A bag contains five red candies, six white candies, and seven blue candies. Suppose one piece of candy is drawn at random. Find the probability of each of the following.
- A white candy is drawn. _____________
- A red or blue candy is draw. _____________
- Neither a white nor a blue candy is drawn. _____________
You have a total of 18 candies.
We'll assume that they're all equally likely to be chosen.
Now, suppose I'm feeling mean, and I poison 1 of the 18 pieces of candy.
So there's 18 candies, and 1 of them is poisonous.
So if you pick 1, there's a 1 in 18 chance it will be the poisonous one - fair enough?
So Probability( Candy = poisonous) = 1/18.
Now, what if, instead, I poison two candies?
Now there are 2 of the 18 candies which are poisonous.

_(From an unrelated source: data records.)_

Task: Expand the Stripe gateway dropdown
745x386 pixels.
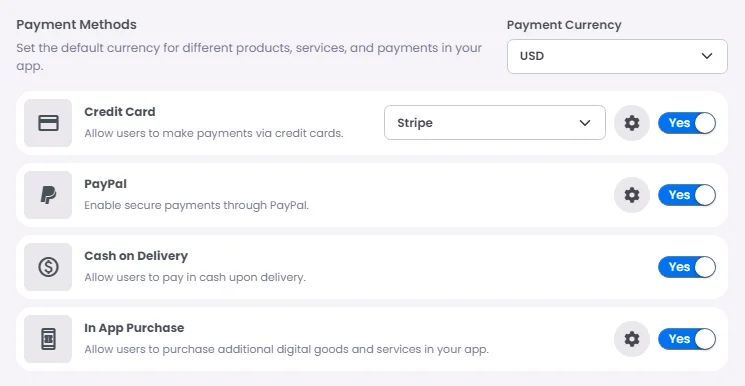Action: (x=495, y=123)
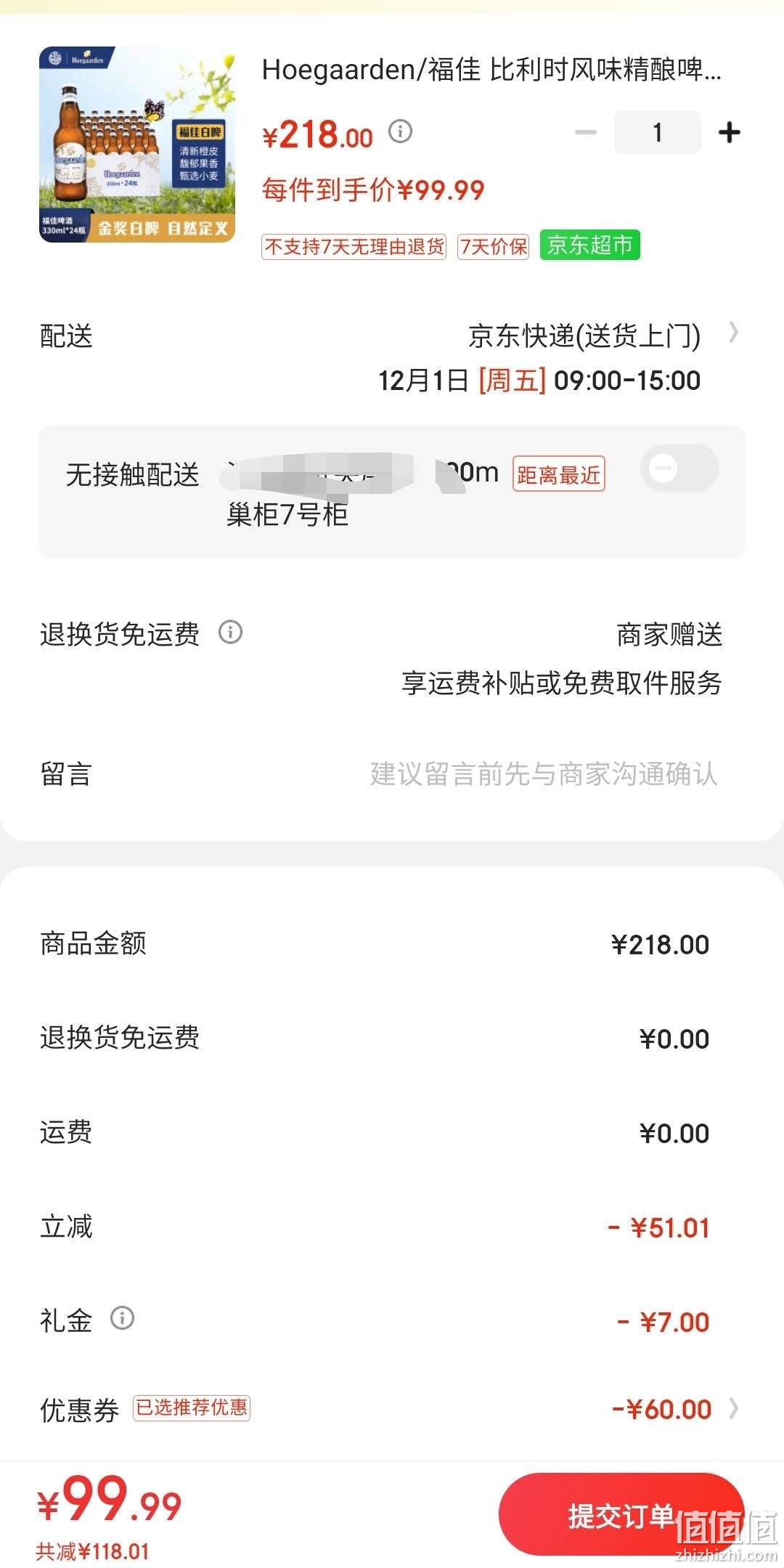784x1568 pixels.
Task: Increase quantity with the plus button
Action: [729, 132]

So if you pick one, you're twice as likely to get a poisonous one, so
P( Candy = poisonous) = 2/18 = 1/9. Ok?
Similarly if I poison 3 candies, the P(Candy = poisonous) = 3/18 = 1/6.
Now, what if I poisoned all the white candies and not the other ones? (And didn't tell you that was what I was doing - because then you wouldn't eat the white ones, so my dastardly plan wouldn't work.)
Well, there are 6 white candies. So what would be the probability of you picking out a poisonous/white one?
............
For the second one, suppose I poisoned all the blue and red candies...
( I've been in the office too long... I think my psychotic tendencies are bubbling to the surface...)
What would be the chances of you picking a poisonous/red or blue candy?
.........
For the last bit - suppose I don't poison the blue candies, and I don't poison the white candies. But I poison all the others, ie. the reds.
What are the chances of you picking a poisonous one now? ie. NOT a white or blue one?